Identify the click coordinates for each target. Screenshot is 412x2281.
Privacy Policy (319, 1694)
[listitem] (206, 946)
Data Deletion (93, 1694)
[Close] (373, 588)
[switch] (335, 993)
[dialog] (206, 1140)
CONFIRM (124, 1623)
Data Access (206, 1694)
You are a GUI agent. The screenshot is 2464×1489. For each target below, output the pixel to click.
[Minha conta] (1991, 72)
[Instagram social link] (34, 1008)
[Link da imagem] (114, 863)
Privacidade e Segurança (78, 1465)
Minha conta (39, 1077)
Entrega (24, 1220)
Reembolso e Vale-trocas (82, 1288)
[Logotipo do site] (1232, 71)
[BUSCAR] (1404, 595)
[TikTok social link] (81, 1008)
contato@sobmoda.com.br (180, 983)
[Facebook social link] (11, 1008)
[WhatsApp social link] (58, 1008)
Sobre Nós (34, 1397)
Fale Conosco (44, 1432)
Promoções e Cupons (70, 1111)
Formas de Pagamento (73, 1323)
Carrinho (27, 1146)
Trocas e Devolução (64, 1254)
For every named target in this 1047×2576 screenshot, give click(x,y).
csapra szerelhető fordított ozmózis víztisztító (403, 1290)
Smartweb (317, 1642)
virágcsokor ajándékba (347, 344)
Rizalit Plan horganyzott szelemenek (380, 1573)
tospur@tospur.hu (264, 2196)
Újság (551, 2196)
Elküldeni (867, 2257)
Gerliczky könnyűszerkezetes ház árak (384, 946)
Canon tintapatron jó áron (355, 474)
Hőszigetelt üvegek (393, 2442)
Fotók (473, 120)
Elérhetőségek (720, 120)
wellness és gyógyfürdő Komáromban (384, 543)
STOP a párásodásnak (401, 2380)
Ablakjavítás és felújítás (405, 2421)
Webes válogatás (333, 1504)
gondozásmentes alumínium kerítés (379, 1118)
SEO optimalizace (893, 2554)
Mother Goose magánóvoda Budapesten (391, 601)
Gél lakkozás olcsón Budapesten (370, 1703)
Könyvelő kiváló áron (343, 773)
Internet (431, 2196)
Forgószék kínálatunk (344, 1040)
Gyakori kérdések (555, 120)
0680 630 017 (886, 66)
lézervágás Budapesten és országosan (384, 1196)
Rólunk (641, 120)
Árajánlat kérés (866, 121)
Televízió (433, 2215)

**WORK INSTRUCTIONS**
Scan the records above for the word "target" and return every line where it occurs.

**EXERCISE RESULT**
Identify the click coordinates for each target. Screenshot is 412x2281.
You are a GUI agent. The screenshot is 2464×1489. For each target below, output the pixel to click.
For every named target in this 1047×2576 screenshot, give click(x,y).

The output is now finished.